The Cond version cannot do timeouts or cancellation without significant extra code.

Cond vs Channel — A Side-by-Side¶

Capability	`sync.Cond`	Buffered channel
Wait until predicate true	Yes, via `for cond.Wait()`	Yes, blocking send/recv
Wake one waiter	`Signal`	Single send completes for one waiter
Wake all waiters	`Broadcast`	`close(ch)` (one-shot)
Carry a value with the wake-up	No, re-read state	Yes, the value sent
Compose with timeout	Manual (timer goroutine + Broadcast)	`select` + `time.After`
Compose with `context.Context`	Manual (broadcast on cancel)	`select` + `ctx.Done()`
Allocation per operation	Zero (after `NewCond`)	Zero for buffered, channel struct one-time
Memory per primitive	~6 words	~10 words + ring buffer
Multi-predicate over one state	Natural (multiple `Cond`s)	Awkward (multiple channels)
FIFO ordering	No guarantee	FIFO for blocked goroutines
Survives reset	No native reset	No native reset (close is one-shot)
Standard-library reviewers' preference	Pushback	Encouraged
Risk of misuse	High (4 discipline rules)	Lower (channel ops are atomic)

The summary: channels are the default. Cond is for the specific cases below.

When Cond Actually Wins¶

Case 1: Multiple distinct predicates over one shared state¶

The bounded queue with two predicates — notFull and notEmpty — is the canonical example. The state (the slice of items) is one piece; the predicates are two. With a channel you would split the state, but the queue is the channel, and you have lost the explicit data structure with all its inspection methods. If you need q.Len(), q.Snapshot(), q.Drain() operations on the queue, you need explicit state, and Cond rides naturally on top.

Case 2: Broadcast wake-up that must be repeatable¶

close(ch) is one-shot. Once closed, you cannot reopen. For "pause and resume" cycles, the channel approach requires creating a new channel each time, which races with goroutines that captured the old reference. Broadcast on a Cond is unlimited — you can pause and resume indefinitely.

Case 3: State inspection beyond the channel's API¶

A channel exposes len(ch) and cap(ch) but nothing else. If your subsystem needs "list pending items", "remove an item by ID", "swap two items", you need explicit state, and Cond becomes natural.

Case 4: Avoiding per-operation channel allocation in hot paths¶

Cond operations are zero-allocation. Channel operations also are zero-allocation in the common path, but select with time.After allocates a *time.Timer. In a tight loop with hundreds of millions of operations per second, the difference shows up. This case is rare, but real.

Case 5: Direct port from a C/C++ design¶

Sometimes you are porting an existing C or C++ system that uses condition variables, and rewriting in channels would obscure the design. sync.Cond preserves the structure.

Case 6: Atomic predicate over multiple variables¶

for x < 10 && y > 20 && !cancelled {
    cond.Wait()
}

The predicate combines three fields under one lock. With a channel each variable would need its own signalling path, complicating the design.
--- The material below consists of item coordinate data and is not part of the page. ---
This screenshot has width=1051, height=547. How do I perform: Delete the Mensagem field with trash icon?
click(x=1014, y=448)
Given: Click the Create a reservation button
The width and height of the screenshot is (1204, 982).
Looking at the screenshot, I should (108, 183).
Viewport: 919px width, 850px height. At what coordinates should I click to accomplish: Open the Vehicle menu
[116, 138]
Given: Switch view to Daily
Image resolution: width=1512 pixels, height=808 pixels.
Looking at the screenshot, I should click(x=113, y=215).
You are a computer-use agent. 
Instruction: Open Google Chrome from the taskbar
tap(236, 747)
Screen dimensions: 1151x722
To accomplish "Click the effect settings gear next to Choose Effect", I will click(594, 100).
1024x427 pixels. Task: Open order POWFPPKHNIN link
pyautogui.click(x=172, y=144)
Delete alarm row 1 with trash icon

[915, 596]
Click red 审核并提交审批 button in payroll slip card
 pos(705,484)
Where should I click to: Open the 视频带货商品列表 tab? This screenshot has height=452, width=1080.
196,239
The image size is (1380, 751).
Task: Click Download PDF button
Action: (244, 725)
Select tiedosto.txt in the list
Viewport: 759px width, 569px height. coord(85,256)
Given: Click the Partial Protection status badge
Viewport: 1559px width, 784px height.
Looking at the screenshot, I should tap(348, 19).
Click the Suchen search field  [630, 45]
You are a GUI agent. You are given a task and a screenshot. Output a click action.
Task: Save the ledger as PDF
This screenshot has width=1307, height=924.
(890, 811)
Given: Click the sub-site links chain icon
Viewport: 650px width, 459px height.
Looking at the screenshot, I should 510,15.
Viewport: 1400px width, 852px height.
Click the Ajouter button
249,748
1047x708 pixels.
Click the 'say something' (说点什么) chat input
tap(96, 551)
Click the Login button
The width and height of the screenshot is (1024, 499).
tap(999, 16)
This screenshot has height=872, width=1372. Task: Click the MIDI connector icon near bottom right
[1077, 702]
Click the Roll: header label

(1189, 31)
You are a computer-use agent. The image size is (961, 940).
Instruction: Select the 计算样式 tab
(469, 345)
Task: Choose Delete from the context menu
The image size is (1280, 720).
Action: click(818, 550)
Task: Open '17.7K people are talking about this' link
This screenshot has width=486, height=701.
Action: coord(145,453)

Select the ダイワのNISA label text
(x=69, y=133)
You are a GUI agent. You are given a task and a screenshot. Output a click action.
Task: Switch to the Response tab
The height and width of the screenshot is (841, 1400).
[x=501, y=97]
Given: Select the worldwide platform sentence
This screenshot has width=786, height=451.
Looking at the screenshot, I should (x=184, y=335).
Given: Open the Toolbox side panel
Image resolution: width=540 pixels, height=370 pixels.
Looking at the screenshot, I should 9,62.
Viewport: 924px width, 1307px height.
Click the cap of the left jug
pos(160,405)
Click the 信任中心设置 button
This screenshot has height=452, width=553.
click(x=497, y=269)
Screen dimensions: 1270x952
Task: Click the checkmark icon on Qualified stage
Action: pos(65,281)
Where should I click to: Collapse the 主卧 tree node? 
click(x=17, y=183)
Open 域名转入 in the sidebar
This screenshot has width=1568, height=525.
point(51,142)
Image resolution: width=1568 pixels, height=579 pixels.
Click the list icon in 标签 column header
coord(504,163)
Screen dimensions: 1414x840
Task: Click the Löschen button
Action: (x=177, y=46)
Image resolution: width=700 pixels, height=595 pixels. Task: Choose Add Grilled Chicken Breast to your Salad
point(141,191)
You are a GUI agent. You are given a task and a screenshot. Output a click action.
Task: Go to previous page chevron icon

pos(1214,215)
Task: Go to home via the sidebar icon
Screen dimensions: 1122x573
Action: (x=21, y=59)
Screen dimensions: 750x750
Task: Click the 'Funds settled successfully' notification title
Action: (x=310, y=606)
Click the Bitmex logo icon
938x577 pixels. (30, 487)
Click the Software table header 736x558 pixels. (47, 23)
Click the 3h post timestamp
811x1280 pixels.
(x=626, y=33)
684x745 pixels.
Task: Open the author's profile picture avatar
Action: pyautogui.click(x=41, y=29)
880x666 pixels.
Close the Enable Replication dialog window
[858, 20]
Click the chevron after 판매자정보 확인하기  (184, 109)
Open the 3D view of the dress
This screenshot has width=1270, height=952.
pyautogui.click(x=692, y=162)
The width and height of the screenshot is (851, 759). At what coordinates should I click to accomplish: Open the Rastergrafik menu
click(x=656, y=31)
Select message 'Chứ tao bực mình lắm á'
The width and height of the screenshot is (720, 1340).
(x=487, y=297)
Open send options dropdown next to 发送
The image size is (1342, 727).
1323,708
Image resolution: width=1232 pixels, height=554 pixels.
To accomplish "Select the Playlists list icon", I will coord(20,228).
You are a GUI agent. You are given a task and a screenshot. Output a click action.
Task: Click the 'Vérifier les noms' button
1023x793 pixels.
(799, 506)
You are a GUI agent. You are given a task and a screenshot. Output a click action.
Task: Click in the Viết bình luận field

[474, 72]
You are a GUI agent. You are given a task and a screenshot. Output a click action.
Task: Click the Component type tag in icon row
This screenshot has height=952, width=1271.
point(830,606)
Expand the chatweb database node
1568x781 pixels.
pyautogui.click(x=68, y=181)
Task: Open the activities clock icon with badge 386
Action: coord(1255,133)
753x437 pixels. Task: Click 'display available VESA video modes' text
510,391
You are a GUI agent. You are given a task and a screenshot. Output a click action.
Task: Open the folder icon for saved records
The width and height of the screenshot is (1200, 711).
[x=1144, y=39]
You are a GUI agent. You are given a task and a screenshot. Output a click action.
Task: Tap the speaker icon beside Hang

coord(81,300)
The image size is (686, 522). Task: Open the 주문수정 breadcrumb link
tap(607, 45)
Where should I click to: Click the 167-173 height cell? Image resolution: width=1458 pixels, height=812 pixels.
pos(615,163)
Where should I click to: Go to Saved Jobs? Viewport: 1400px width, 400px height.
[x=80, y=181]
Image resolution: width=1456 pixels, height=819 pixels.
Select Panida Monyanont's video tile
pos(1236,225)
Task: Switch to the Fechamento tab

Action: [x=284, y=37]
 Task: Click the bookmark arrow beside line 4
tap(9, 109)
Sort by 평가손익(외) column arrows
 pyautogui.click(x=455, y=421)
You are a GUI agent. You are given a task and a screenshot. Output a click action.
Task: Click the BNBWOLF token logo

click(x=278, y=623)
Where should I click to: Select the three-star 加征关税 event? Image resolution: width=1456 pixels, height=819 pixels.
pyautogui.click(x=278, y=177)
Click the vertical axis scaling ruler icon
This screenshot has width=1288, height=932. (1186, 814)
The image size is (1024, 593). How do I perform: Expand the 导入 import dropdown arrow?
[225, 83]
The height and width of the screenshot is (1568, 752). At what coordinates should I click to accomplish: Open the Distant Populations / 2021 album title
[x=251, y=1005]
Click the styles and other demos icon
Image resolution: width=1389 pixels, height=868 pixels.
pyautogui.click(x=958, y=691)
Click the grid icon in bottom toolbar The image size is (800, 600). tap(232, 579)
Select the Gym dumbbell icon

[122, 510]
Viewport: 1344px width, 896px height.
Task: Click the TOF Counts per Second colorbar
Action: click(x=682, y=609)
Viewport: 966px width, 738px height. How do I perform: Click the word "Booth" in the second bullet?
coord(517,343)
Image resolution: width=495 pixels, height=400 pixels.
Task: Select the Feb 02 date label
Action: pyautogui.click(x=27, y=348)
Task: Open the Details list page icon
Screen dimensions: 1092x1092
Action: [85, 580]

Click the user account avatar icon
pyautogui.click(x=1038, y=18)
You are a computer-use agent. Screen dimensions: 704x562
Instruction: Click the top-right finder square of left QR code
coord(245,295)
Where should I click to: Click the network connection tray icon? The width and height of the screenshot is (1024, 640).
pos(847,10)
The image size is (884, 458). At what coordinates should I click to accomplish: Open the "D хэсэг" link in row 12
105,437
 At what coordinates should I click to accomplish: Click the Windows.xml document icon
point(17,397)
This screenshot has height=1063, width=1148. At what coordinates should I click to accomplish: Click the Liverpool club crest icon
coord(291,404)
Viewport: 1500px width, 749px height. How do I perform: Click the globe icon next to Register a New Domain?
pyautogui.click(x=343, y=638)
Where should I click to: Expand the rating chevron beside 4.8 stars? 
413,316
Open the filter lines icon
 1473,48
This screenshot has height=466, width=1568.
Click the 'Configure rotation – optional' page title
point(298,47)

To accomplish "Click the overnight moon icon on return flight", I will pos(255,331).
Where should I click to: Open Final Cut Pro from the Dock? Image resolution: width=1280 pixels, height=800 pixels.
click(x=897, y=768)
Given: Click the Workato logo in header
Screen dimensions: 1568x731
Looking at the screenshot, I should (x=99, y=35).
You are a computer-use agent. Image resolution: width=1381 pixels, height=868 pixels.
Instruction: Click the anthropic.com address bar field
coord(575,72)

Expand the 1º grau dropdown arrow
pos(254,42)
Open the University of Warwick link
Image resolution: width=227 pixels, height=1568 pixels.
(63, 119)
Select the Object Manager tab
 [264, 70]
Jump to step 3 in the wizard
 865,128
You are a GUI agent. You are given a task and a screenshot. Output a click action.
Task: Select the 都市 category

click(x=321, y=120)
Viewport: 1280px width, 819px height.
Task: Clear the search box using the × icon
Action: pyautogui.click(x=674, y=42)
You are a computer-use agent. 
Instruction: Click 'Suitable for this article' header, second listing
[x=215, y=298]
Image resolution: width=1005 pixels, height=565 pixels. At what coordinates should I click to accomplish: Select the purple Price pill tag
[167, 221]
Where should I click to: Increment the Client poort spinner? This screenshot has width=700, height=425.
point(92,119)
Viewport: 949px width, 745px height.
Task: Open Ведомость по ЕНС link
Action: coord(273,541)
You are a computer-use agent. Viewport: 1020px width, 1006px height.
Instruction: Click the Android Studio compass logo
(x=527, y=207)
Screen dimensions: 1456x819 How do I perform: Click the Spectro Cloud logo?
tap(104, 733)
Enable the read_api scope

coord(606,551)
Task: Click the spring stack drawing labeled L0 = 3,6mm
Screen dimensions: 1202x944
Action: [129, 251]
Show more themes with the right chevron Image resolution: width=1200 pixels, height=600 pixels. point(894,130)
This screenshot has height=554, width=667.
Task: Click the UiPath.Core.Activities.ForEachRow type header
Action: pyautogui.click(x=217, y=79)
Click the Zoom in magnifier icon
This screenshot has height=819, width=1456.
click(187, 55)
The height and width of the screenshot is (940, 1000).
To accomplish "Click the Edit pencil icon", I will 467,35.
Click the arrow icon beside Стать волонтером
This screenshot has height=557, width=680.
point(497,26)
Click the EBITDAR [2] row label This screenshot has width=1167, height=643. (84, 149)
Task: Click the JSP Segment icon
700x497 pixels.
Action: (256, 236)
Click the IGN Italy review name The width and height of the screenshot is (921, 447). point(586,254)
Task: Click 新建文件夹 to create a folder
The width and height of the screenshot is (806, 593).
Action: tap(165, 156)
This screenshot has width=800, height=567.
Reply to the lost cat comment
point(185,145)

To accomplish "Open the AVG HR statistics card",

In every other case, channels are the default.

Adding Cancellation and Timeouts¶

Cond does not natively support cancellation. The standard workaround:

type Waiter struct {
    mu     sync.Mutex
    cond   *sync.Cond
    state  string
    closed bool
}

func (w *Waiter) WaitFor(ctx context.Context, target string) error {
    w.mu.Lock()
    defer w.mu.Unlock()
    for w.state != target && !w.closed && ctx.Err() == nil {
        // unlock and wait; the goroutine below will broadcast on ctx.Done()
        w.cond.Wait()
    }
    if w.closed {
        return ErrClosed
    }
    if ctx.Err() != nil {
        return ctx.Err()
    }
    return nil
}

The waiter checks ctx.Err() in the loop, but it cannot react to ctx.Done() itself — Wait does not select on anything. So you need a helper goroutine:

func (w *Waiter) watchCancel(ctx context.Context) {
    <-ctx.Done()
    w.mu.Lock()
    w.cond.Broadcast()
    w.mu.Unlock()
}

Start one of these per cancellation context. The broadcast wakes the waiter, which sees ctx.Err() != nil and returns.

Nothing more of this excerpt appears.